* EXERCISE DESCRIPTION
Here are some records. Print all of them exactly.

^^^^^^^^^^^^^^^^

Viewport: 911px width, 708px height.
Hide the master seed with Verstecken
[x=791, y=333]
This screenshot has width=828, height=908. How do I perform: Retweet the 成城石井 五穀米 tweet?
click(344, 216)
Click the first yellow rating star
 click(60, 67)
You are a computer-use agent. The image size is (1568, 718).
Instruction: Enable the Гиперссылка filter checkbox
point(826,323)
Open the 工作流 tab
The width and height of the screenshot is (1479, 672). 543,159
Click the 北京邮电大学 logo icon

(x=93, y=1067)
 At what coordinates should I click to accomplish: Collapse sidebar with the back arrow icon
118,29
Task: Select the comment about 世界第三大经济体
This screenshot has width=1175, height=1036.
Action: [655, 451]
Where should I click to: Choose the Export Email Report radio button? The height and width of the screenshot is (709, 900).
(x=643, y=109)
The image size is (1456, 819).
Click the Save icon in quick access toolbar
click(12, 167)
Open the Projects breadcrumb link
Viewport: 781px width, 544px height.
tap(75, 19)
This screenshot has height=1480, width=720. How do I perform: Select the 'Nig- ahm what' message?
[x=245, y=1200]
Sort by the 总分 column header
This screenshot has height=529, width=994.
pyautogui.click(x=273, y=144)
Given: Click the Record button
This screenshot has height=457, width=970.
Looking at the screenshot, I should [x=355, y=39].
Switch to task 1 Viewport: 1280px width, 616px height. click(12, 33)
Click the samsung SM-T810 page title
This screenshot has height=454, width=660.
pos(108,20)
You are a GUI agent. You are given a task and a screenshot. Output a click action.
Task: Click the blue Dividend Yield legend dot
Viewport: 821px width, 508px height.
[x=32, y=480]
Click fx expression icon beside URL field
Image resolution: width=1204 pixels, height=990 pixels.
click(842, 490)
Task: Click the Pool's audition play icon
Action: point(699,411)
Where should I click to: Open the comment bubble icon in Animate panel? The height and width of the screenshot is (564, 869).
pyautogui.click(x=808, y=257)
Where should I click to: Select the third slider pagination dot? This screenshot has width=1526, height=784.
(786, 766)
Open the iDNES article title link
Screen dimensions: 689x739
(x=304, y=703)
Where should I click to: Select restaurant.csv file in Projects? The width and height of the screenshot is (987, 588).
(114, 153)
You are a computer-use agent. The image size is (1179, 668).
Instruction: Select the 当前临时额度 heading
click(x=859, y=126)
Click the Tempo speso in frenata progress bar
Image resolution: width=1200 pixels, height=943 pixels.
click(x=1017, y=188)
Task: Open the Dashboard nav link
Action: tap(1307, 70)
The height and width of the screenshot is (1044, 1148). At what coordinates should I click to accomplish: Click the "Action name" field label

^^^^^^^^^^^^^^^^

* ANSWER FOR THIS EXERCISE
Viewport: 911px width, 708px height.
Hide the master seed with Verstecken
[x=791, y=333]
This screenshot has width=828, height=908. How do I perform: Retweet the 成城石井 五穀米 tweet?
click(344, 216)
Click the first yellow rating star
 click(60, 67)
You are a computer-use agent. The image size is (1568, 718).
Instruction: Enable the Гиперссылка filter checkbox
point(826,323)
Open the 工作流 tab
The width and height of the screenshot is (1479, 672). 543,159
Click the 北京邮电大学 logo icon

(x=93, y=1067)
 At what coordinates should I click to accomplish: Collapse sidebar with the back arrow icon
118,29
Task: Select the comment about 世界第三大经济体
This screenshot has width=1175, height=1036.
Action: [655, 451]
Where should I click to: Choose the Export Email Report radio button? The height and width of the screenshot is (709, 900).
(x=643, y=109)
The image size is (1456, 819).
Click the Save icon in quick access toolbar
click(12, 167)
Open the Projects breadcrumb link
Viewport: 781px width, 544px height.
tap(75, 19)
This screenshot has height=1480, width=720. How do I perform: Select the 'Nig- ahm what' message?
[x=245, y=1200]
Sort by the 总分 column header
This screenshot has height=529, width=994.
pyautogui.click(x=273, y=144)
Given: Click the Record button
This screenshot has height=457, width=970.
Looking at the screenshot, I should [x=355, y=39].
Switch to task 1 Viewport: 1280px width, 616px height. click(12, 33)
Click the samsung SM-T810 page title
This screenshot has height=454, width=660.
pos(108,20)
You are a GUI agent. You are given a task and a screenshot. Output a click action.
Task: Click the blue Dividend Yield legend dot
Viewport: 821px width, 508px height.
[x=32, y=480]
Click fx expression icon beside URL field
Image resolution: width=1204 pixels, height=990 pixels.
click(842, 490)
Task: Click the Pool's audition play icon
Action: point(699,411)
Where should I click to: Open the comment bubble icon in Animate panel? The height and width of the screenshot is (564, 869).
pyautogui.click(x=808, y=257)
Where should I click to: Select the third slider pagination dot? This screenshot has width=1526, height=784.
(786, 766)
Open the iDNES article title link
Screen dimensions: 689x739
(x=304, y=703)
Where should I click to: Select restaurant.csv file in Projects? The width and height of the screenshot is (987, 588).
(114, 153)
You are a computer-use agent. The image size is (1179, 668).
Instruction: Select the 当前临时额度 heading
click(x=859, y=126)
Click the Tempo speso in frenata progress bar
Image resolution: width=1200 pixels, height=943 pixels.
click(x=1017, y=188)
Task: Open the Dashboard nav link
Action: tap(1307, 70)
The height and width of the screenshot is (1044, 1148). At what coordinates should I click to accomplish: Click the "Action name" field label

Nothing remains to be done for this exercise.